Work required → Recast as a numbered list everything in the items below from the line containing "The image size is (418, 322)." down to the line containing "Action: click(20, 192)", both included, and omit any blank lines.

————————

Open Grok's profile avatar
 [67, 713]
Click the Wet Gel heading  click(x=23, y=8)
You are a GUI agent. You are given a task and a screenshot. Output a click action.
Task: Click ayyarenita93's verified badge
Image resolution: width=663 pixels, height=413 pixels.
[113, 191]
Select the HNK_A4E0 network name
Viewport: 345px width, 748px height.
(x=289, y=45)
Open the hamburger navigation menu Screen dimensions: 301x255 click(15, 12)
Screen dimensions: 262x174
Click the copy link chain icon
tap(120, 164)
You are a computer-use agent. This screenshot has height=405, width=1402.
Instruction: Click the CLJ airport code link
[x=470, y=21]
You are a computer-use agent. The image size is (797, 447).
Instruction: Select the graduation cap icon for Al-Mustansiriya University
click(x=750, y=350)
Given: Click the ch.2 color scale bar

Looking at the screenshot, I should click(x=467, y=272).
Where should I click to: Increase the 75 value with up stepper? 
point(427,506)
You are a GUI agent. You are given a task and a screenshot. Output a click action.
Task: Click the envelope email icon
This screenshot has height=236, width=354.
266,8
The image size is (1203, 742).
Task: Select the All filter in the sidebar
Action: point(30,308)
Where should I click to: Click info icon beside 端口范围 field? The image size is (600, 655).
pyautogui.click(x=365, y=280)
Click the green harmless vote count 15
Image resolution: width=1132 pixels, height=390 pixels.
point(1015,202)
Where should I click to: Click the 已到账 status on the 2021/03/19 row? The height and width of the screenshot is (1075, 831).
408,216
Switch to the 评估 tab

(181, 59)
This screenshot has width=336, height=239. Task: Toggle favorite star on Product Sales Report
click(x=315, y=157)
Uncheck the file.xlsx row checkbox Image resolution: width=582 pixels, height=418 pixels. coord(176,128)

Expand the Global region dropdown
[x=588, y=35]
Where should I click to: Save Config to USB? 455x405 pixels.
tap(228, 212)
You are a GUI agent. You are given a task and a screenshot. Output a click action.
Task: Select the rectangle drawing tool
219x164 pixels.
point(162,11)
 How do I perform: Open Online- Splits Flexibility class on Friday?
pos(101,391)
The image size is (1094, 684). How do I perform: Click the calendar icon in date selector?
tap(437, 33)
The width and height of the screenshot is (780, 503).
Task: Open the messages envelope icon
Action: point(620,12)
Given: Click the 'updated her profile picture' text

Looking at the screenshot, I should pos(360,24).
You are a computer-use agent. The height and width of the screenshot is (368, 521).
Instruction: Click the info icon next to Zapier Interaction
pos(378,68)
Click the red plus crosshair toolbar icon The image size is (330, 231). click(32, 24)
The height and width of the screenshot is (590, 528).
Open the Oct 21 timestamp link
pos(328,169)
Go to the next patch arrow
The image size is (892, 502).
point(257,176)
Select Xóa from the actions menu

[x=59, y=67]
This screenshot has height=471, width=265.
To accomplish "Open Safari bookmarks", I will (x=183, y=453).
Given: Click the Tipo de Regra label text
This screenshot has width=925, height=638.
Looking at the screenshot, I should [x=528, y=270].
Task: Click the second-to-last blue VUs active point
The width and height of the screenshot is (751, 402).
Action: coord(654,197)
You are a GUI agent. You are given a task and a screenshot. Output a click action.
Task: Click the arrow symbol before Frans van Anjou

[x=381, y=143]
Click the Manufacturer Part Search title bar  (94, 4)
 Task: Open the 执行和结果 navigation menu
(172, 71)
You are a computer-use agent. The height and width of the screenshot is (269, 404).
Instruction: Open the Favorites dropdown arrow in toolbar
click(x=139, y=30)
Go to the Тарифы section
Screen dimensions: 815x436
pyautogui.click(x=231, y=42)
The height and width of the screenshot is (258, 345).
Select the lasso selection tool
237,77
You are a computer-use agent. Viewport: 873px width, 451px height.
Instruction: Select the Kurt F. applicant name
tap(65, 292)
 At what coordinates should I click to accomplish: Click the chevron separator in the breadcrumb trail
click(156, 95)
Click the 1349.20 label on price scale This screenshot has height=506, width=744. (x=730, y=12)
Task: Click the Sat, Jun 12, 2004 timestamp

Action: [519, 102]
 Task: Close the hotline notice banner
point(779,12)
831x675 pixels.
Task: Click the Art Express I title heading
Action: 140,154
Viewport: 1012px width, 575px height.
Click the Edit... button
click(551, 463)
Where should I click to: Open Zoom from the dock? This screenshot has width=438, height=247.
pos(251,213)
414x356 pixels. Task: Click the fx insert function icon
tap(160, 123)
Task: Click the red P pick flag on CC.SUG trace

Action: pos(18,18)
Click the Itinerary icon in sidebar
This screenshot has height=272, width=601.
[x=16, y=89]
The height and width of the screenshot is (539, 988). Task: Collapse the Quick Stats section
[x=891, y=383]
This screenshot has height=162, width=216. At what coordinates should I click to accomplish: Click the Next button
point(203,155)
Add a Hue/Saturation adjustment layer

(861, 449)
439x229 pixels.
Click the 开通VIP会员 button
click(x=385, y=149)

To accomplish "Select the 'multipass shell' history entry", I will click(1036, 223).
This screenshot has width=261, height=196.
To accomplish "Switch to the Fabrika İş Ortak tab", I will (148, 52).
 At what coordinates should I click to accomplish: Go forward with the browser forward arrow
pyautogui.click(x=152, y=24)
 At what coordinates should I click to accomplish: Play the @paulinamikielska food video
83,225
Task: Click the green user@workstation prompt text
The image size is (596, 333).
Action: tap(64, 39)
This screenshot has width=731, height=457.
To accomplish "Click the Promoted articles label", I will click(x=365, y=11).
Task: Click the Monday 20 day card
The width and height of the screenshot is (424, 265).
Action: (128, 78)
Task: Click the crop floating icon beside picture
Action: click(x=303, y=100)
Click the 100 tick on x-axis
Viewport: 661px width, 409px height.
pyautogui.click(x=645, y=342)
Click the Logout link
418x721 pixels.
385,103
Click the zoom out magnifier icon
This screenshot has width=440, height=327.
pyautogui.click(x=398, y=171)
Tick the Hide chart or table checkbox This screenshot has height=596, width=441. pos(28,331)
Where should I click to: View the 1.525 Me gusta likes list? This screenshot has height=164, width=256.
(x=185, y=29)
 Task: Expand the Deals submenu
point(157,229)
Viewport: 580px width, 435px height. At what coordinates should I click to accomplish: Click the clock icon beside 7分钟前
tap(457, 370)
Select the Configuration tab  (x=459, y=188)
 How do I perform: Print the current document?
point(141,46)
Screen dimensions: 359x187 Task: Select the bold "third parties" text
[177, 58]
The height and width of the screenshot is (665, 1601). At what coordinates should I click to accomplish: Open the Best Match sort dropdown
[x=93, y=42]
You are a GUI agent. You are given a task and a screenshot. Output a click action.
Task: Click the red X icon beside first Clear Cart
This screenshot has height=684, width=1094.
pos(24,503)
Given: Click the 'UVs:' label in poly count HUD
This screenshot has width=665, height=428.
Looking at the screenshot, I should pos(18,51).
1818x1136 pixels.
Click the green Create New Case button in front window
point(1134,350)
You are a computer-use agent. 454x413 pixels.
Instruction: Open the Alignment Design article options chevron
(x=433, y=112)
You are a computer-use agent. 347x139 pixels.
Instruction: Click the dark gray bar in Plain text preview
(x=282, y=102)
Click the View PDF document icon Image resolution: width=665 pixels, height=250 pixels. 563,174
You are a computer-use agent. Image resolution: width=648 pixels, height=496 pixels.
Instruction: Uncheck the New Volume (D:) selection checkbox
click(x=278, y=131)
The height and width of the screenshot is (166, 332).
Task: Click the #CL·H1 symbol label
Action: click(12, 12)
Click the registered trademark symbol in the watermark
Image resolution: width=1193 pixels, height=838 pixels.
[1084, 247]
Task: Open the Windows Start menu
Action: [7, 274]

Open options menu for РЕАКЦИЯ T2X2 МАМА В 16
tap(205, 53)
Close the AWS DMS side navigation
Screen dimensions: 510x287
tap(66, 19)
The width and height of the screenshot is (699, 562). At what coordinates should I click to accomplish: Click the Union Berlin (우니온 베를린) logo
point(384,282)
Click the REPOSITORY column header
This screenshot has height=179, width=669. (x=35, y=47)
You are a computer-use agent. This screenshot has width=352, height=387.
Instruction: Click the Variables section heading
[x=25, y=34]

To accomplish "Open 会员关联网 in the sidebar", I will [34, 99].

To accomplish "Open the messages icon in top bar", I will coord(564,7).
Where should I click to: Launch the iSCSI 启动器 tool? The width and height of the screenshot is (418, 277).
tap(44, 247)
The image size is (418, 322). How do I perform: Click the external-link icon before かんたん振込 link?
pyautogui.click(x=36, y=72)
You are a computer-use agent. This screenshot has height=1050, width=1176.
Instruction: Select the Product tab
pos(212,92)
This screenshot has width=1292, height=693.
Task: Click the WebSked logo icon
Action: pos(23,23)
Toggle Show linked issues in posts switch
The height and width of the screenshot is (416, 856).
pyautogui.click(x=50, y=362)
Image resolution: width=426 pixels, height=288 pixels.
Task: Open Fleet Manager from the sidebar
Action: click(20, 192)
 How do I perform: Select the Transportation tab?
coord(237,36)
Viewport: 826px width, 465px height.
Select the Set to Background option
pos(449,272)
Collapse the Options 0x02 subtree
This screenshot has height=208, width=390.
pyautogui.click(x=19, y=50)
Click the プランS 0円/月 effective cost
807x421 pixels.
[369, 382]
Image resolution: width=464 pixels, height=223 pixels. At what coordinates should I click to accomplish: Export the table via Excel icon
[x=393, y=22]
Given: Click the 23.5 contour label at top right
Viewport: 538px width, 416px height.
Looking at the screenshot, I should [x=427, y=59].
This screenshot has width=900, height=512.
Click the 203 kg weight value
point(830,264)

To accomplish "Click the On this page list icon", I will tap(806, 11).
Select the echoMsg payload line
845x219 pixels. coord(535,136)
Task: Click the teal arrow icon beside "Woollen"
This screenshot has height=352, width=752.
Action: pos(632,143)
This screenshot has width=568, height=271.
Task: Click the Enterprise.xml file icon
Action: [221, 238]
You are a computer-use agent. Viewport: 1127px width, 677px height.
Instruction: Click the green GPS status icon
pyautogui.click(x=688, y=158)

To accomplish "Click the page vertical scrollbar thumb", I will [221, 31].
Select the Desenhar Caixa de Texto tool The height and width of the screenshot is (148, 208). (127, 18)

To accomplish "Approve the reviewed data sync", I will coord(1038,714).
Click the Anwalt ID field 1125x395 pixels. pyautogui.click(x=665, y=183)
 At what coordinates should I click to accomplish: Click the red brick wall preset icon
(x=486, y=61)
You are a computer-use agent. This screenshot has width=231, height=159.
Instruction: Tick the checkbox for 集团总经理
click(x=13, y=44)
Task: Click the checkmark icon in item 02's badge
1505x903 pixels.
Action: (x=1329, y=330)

————————

Expected answer →
1. The image size is (418, 322). How do I perform: Click the external-link icon before かんたん振込 link?
2. pyautogui.click(x=36, y=72)
3. You are a computer-use agent. This screenshot has height=1050, width=1176.
4. Instruction: Select the Product tab
5. pos(212,92)
6. This screenshot has width=1292, height=693.
7. Task: Click the WebSked logo icon
8. Action: pos(23,23)
9. Toggle Show linked issues in posts switch
10. The height and width of the screenshot is (416, 856).
11. pyautogui.click(x=50, y=362)
12. Image resolution: width=426 pixels, height=288 pixels.
13. Task: Open Fleet Manager from the sidebar
14. Action: click(20, 192)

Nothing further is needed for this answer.